§ Texte fourni:
"La civilisation démocratique est entièrement fondée sur l'exactitude de l'information. Si le citoyen n'est pas correctement informé, le vote ne veut rien dire." Jean-François Revel - Extrait d'un Entretien avec Pierre Assouline - Novembre 1988

mardi 22 janvier 2013

TRAITÉ FRANCO-ALLEMAND DE L'ÉLYSÉE : 50 ANS DE MYSTIFICATION - PARTIE (2.2) - 15 PIÈCES À CONVICTION POUR DÉMONTER LA PROPAGANDE

========== SUITE ET FIN =========


=====================================================
DOCUMENT N°11

janvier 1964 : CHARLES DE GAULLE PREND LA DÉCISION DE RECONNAÎTRE DIPLOMATIQUEMENT LA RÉPUBLIQUE POPULAIRE DE CHINE
« [ Les Cinq autres États du Marché commun ont] typiquement un comportement de valets ! [...] Ils ne se courbent jamais assez par devant, tout en faisant des grimaces par derrière. Et ils se disent Européens !»
=====================================================

Décidant de mettre en œuvre la contre-stratégie et le renversement des alliances qu'il avait esquissées dans le secret de son bureau élyséen devant Alain Peyrefitte le 11 décembre 1963, Charles de Gaulle décida de commencer l'année 1964 par un coup d'éclat mondial, en reconnaissant diplomatiquement le régime de la République populaire de Chine.

Il faut rappeler qu'à l'époque, le régime communiste installé par Mao Zedong (Mao Tsé-toung selon l'ancienne translittération) en 1949 faisait l'objet d'un boycott total des pays occidentaux sous la pression américaine. Cela durait donc depuis 15 ans. En décidant de reconnaître « la Chine de Mao », Charles de Gaulle prenait donc le contre-pied délibéré des États-Unis d'Amérique et des Cinq partenaires du Marché commun. Il prouvait à la planète entière que la France était une puissance indépendante et souveraine, qui n'a d'instructions - notamment diplomatiques et militaires - à recevoir de personne.

Il est intéressant de lire comment Charles de Gaulle commenta cette affaire en Conseil des ministres le 22 janvier 1964, et en particulier l'attitude des Cinq membres du Marché commun, totalement serviles vis-à-vis de Washington :



Après le Conseil :
[…]

Alain Peyrefitte : – Est-ce que je dis qu'il doit y avoir un communiqué ?

§ Données disponibles:
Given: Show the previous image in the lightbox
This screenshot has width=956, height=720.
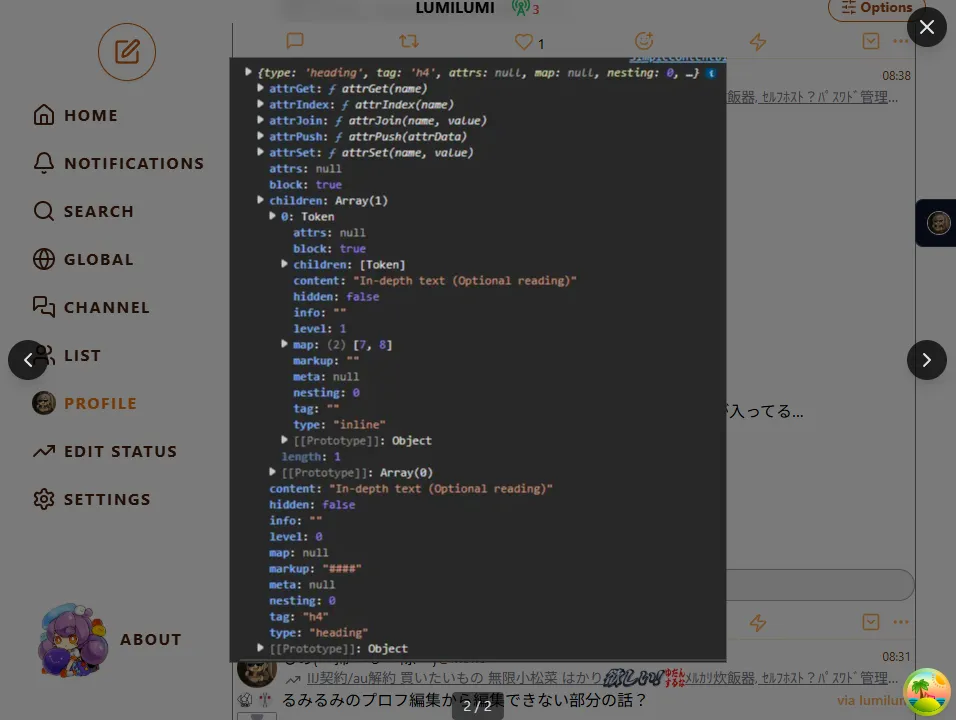Looking at the screenshot, I should (x=28, y=360).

§ Consigne A: Modifiez le passage du texte fourni allant de « Il est intéressant » jusqu'à « un communiqué ? » inclus : remplacez « Washington » par « la Maison-Blanche », puis donnez le passage ainsi transformé.
§ Consigne B: D'après le texte fourni, depuis combien d'années le boycott occidental du régime communiste chinois durait-il lorsque Charles de Gaulle décida de le reconnaître ?

§ Réponse attendue A:
Il est intéressant de lire comment Charles de Gaulle commenta cette affaire en Conseil des ministres le 22 janvier 1964, et en particulier l'attitude des Cinq membres du Marché commun, totalement serviles vis-à-vis de la Maison-Blanche :



Après le Conseil :
[…]

Alain Peyrefitte : – Est-ce que je dis qu'il doit y avoir un communiqué ?

§ Réponse attendue B: Depuis 15 ans.